Réintégration de Fidji dans l'ACP

Réintégration de Fidji dans l'ACP

Réintégration de Fidji dans l'ACP

Mis à jour 26 November 2012, 9:00 AEST

Le sommet des 15 pays du Pacifique membres du groupe ACP s'est clos à Port-Moresby, la capitale papoue en fin de semaine dernière.

Le groupe ACP a été fondé par la Convention de Lomé en 1975. C'est un programme de coopération qui lie aujourd'hui les 27 Etats de l'Union Européenne et 79 pays d'Afrique, des Caraïbes et du Pacifique. La convention repose essentiellement sur des préférences tarifaires qui permettent aux pays ACP d'accéder plus facilement aux pays européens. Elle prévoit aussi des fonds spéciaux garantissant la stabilité des prix à l'achat pour les produits agricoles et miniers.

Au centre des discussions de ce sommet du groupe Pacifique de l'ACP: la réintégration de Fidji, qui n'a pas participé aux sommets depuis sa suspension du Forum des Iles du Pacifique en 2009. Suspension elle-même motivée par une autre suspension, celle de la Constitution à Fidji, décidée par le Premier ministre Franck Bainimarama. On écoute l'analyse de Stephen Ratuva, chercheur au Centre des Etudes du Pacifique à l'Université d'Auckland en Nouvelle-Zélande:

«Le groupe Pacifique de l'ACP réunit les principaux pays du Pacifique à part l'Australie et la Nouvelle-Zélande. Donc il est bien plus facile pour les Etats insulaires du Pacifique d'imposer la présence de Fidji dans le cadre de l'ACP, même si, j'en suis sûr, les gouvernements australien et néo-zélandais ne doivent pas voir cela d'un très bon œil. Mais la réintégration de Fidji dans le groupe ACP est certainement un premier pas vers sa réintégration, à terme, au sein du Forum des Iles du Pacifique.»

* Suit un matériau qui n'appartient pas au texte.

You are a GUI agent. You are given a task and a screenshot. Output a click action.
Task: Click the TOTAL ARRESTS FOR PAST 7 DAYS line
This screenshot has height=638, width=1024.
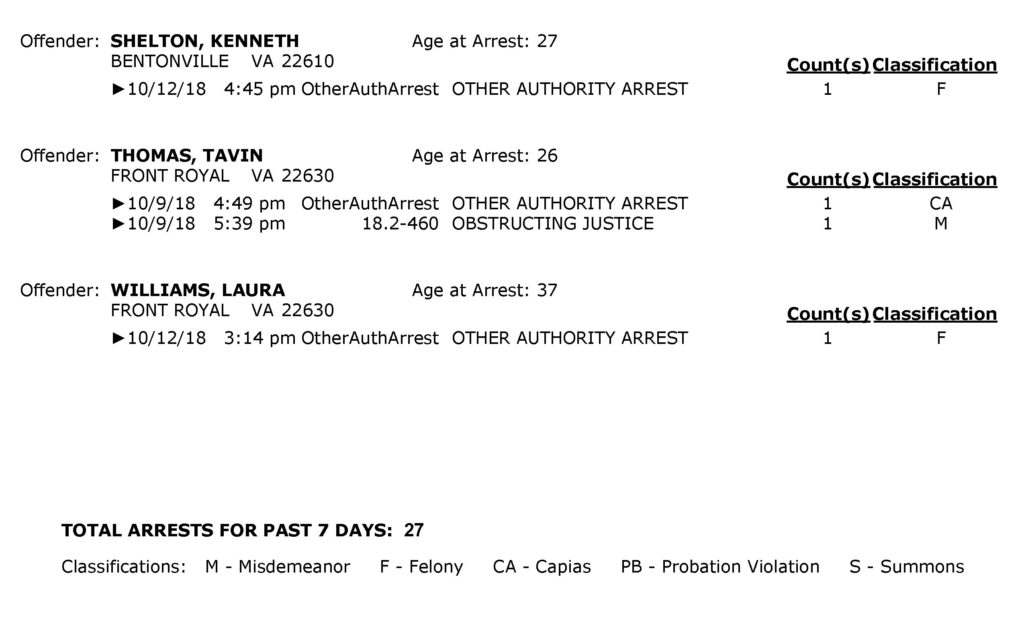[242, 530]
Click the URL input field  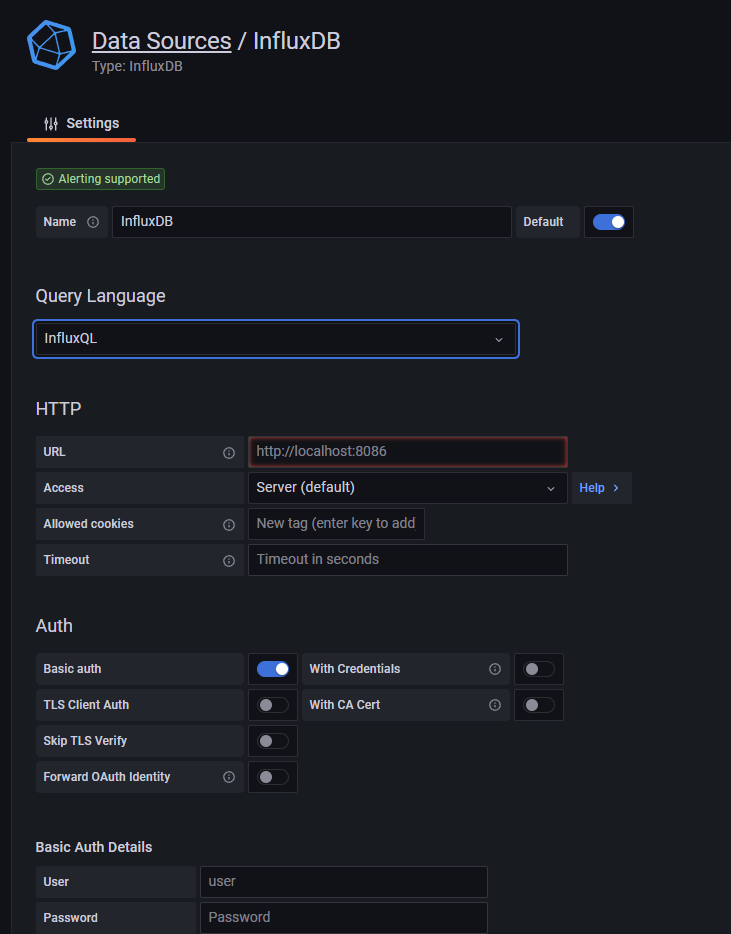(407, 452)
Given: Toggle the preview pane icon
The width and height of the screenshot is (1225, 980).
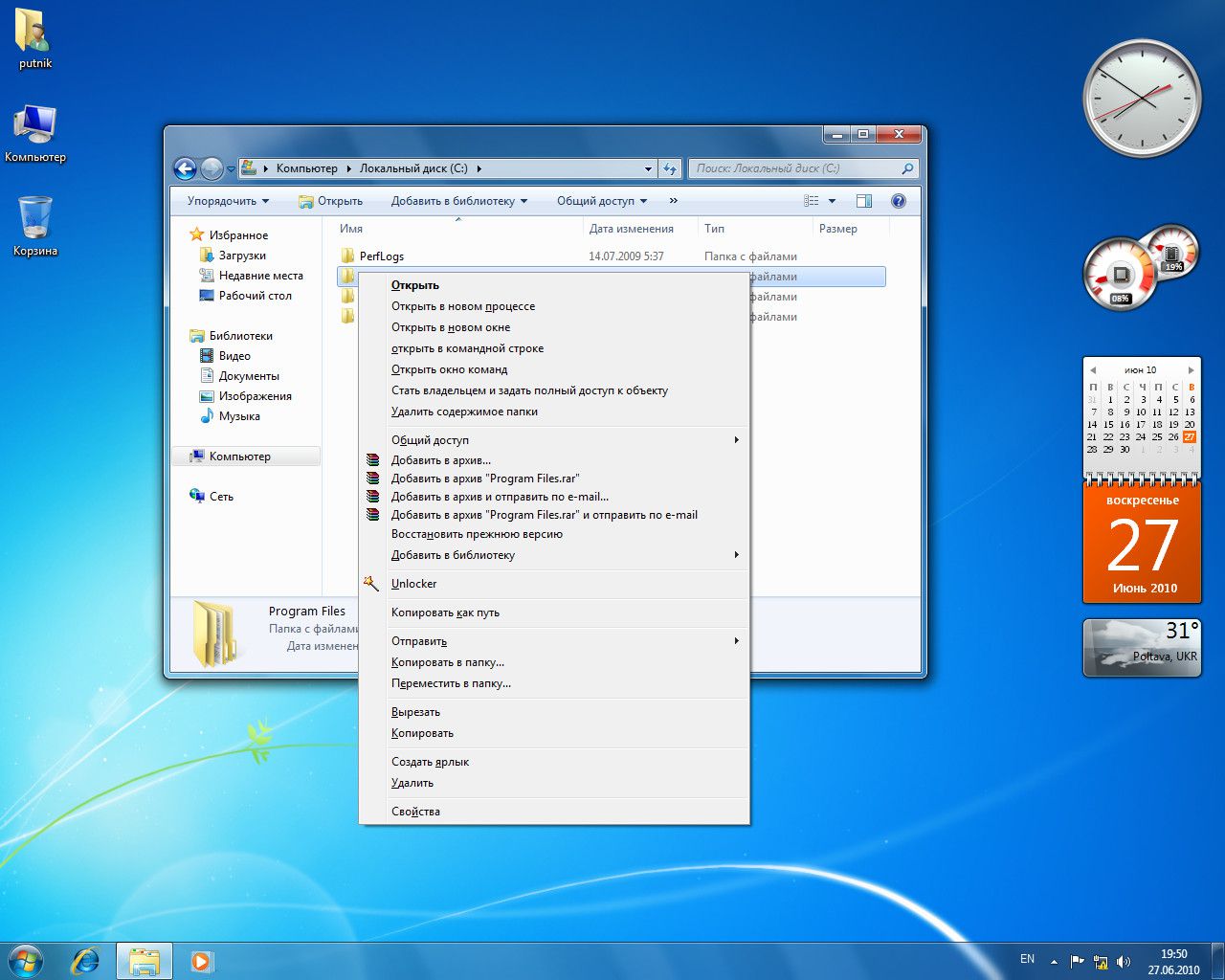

Pourtant Stephen Ratuva estime que cela prendra encore du temps, et que cette réintégration de Fidji au sein du Forum des Iles du Pacifique pourrait en réalité ne se faire qu'après la tenue des élections démocratiques promises en 2014 par le Premier ministre par intérim Franck Bainimarama. En attendant, l'économie devrait aller plus vite que la politique :

«L'ACP est par essence une organisation économique, tandis que le Forum est une institution politique, même s'il intervient dans les négociations de libre-échange entre le Pacifique et le reste du monde. Or les petites nations du Pacifique ont vitalement besoin de nouer des liens avec l'Union européenne, et elles sont bien conscientes du rôle-clé de Fidji dans l'économie du Pacifique. Déjà sur le plan logistique, c'est la plaque-tournante de la région.»

Mais il n'y a pas que Fidji, la Papouasie Nouvelle-Guinée est la deuxième locomotive économique de la région, et c'est bien elle qui a provoqué la réintégration de Fidji dans le groupe ACP :
 
«Fidji et la Papouasie Nouvelle-Guinée ont récemment et séparément signé des accords économiques avec l'Union européenne. Et les petits Etats insulaires veulent aussi conclure ce genre d'accords, mais ils aimeraient que ce soit une négociation collective avec l'Union européenne. Le groupe Pacifique de l'ACP ne peut fonctionner que si la Papouasie Nouvelle-Guinée et Fidji sont actifs. D'autre part, Fidji est réintégré au groupe ACP parce qu'il a des liens économiques très forts avec la Papouasie Nouvelle-Guinée. Les flux de capitaux entre les deux pays ont augmenté, et ils représenteront 80% de l'activité économique du Pacifique dans 10 ans. Donc c'est bien la Papouasie Nouvelle-Guinée qui a poussé pour réintégrer Fidji, et pour des raisons avant tout économiques.»

Stephen Ratuva, chercheur à l'Université d'Auckland, répondait aux questions de Géraldine Coutts sur Radio Australie.